Article Text
Abstract
Background Melanoma has a high mutational burden and is a highly metastatic and difficult-to-treat form of human cancer. The characteristics of more than 50% with BRAF mutation and immunogenicity have translated to targeted and immune therapies with remarkable responses and significantly improved patient survival. However, most patients will develop a tumor relapse and acquired resistance within several months. Understanding the molecular mechanism of recurrence and acquired resistance, as well as the potential of new therapeutic strategies in BRAF mutant melanoma, could be really important to improve patient outcomes. We previously have shown that resistance to BRAF kinase inhibitors (BRAFi) frequently occurs through the reactivation of AXL signaling. AXL was also shown to be expressed in the majority of metastatic melanoma, suggesting AXL is a viable target for treating patients with BRAFi-resistant and metastatic melanoma.
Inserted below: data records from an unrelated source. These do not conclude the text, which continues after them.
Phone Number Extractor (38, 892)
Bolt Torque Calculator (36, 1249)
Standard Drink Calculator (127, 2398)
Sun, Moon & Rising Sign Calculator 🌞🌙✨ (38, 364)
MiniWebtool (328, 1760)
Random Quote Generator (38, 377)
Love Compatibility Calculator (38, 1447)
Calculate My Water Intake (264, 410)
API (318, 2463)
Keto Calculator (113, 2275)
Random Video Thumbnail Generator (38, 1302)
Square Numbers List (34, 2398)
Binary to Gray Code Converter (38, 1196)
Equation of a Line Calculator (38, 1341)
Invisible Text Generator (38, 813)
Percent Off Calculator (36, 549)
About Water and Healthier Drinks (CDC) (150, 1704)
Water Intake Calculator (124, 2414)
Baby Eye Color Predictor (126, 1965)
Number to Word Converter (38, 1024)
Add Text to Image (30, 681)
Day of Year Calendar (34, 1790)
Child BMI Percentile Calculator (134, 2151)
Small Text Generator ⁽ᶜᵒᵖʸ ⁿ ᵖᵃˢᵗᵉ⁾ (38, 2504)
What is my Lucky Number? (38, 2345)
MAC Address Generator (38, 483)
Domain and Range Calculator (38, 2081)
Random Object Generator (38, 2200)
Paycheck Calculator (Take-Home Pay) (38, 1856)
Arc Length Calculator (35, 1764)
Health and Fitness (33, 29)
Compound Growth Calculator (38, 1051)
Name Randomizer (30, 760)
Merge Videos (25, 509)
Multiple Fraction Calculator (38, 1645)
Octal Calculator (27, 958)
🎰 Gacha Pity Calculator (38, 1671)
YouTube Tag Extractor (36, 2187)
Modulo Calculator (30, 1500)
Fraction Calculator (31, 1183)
Methods We currently developed anti-AXL-specific CAR-NK cells for specifically targeting the BRAFi-resistant and metastatic melanomas with AXL expression.
Results We found that BRAFi-resistant melanomas could resist NK cell lysis while exhibiting significant sensitivity to anti-AXL CAR-NK cells. Moreover, the anti-AXL CAR-NK cells appeared a significantly higher ability of cytotoxicity to AXL-positive BRAFi-resistant melanoma compared to low AXL BRAFi-sensitive melanoma, suggesting that our CAR NK could specifically target the BRAFi-resistant melanoma with AXL expression. Notably, we found the anti-AXL CAR-NK cells could inhibit the BRAFi-resistant melanoma growth and metastasis in vivo preclinical mouse models.
Conclusions Our findings propose that Anti-AXL CAR-NK cell immunotherapy is a promising approach to target BRAF inhibitor drug-resistant and metastatic melanoma.
Acknowledgements This work was funded in part by the Intramural Research Program at the National Institutes of Health, and a Staff Scientist/Staff Clinician Research Award to Y.Y. from the Center for Cancer Research, National Cancer Institute.